Другой сюжет у нас был — так, к сожалению, мы его и не завершили — это существует ли Бог. Точнее, после нескольких итераций мы сформулировали этот вопрос так: что имеют в виду люди, которые говорят, что они верят в Бога. Мы даже, я помню, в гостинице в Париже в интернете — там интернет тогда был еще только в холле — смотрели доказательства Канта. Канта изучили, поняли, что там ничего принципиально нового не содержится и придется самим думать. Не придумали. Этот вопрос нас обоих беспокоил, потому что непонятно: кругом есть люди, много таких людей, которые так про себя говорят. Понять, что они имеют в виду, не удалось. Папа говорил, что он этого не понимает. Сам он не видит такого. Эта гипотеза ему кажется недоказанной. Но и не опровергнутой, да. Ну, вот так и не решили этот вопрос.
— В жизни есть жизнь и смерть, — продолжает Поливанова. — Называлось ли это словом «Бог» — думаю, что нет. Это же очень тонкая вещь. Я думаю, что Андрей не мог бы назвать себя неверующим. Совсем не религиозный. Кто-то мог бы сказать, что Андрей неверующий, ну, в том смысле, что не крестится на церковь. Но в отношении к жизни и смерти это другое измерение. В своей ежедневной ипостаси он — да, скорее неверующий, а в иной ипостаси — скорее верующий. Во всяком случае, это не тот страшный, какой-то такой дикий, упрямый атеизм, с которым я сталкивалась у людей.
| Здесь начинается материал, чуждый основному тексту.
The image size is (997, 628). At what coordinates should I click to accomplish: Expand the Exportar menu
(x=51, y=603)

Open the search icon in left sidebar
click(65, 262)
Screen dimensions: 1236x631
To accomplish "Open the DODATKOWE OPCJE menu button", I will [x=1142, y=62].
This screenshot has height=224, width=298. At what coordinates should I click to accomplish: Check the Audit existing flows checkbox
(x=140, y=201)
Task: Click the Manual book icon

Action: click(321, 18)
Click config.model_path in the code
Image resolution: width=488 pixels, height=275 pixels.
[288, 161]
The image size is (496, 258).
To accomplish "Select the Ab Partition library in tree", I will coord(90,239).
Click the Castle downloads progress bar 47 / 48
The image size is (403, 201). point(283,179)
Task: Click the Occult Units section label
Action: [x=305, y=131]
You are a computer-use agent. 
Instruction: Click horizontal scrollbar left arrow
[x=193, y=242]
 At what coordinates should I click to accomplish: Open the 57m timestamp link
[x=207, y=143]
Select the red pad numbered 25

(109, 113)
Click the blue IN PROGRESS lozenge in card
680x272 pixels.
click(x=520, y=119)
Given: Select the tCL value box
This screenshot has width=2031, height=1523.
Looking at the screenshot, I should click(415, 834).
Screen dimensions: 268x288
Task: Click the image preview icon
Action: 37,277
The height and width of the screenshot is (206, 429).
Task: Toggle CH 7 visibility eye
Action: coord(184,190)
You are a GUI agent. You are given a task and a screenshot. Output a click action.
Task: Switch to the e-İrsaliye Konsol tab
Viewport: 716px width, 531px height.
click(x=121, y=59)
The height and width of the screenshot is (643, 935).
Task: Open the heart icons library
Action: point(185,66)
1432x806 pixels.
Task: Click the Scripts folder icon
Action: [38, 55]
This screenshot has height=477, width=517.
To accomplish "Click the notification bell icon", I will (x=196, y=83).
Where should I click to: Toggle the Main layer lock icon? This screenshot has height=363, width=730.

— Довольно большое число лет не было заведено, чтобы я наносила им визиты в Москве, а мы именно общались с ним в Новгороде, — рассказывает Марина Бобрик. — Разговаривали о людях и о деле, потому что у него, мне кажется, было две важнейших вещи в жизни: язык и люди, ну, то есть язык и человек, соответственно, языковедение и человековедение. По-моему, это его термин. Мне кажется, он и придумал «человековедение». Ну, с языком всем понятно. Он никогда себя не называл ни славистом, ни историком языка, ни индоевропеистом — никем вот таким: он всегда говорил, что он лингвист. И в этом был действительно ухвачен центральный смысл того, что он делает, потому что в каждой этой отдельной области ему было интересно, как существует язык вообще. А про людей ему, конечно, было все очень интересно. Наверное, даже большая часть его разговоров о людях — ну, такое перемывание костей бесконечное. Бесконечное перемывание костей в очень хорошем смысле: осмысление, почему люди вообще делают то и это, какие они — и при этом с позиции, конечно, абсолютной порядочности и благородства. Так что меня никогда не коробило от этих разговоров, у меня не было ощущения, что мы занимаемся сплетничеством каким-то. Елена Викторовна уже потом, когда начались посещения их дома, иногда пробовала подтрунивать над этим его человековедением, но потом и сама плюхнулась в него благополучно. И это было очень интересно. Его оценки людей — это были какие-то общие знакомые или, наоборот, какие-то общезначимые личности здешней жизни общественной — с полной благожелательностью, потому что человек абсолютно благожелательный. Оценки бывали разные, да. Но не было ощущения недоброжелательности. Какое-то было понимание жизни в ее разных красках и проявлениях, тенях более глубоких и менее глубоких.
— Самое вкусное в наших разговорах — вспоминает Изабель Валлотон, — это было человековедение. «Давайте что-нибудь о человековедении». Это не мое слово, это его термин.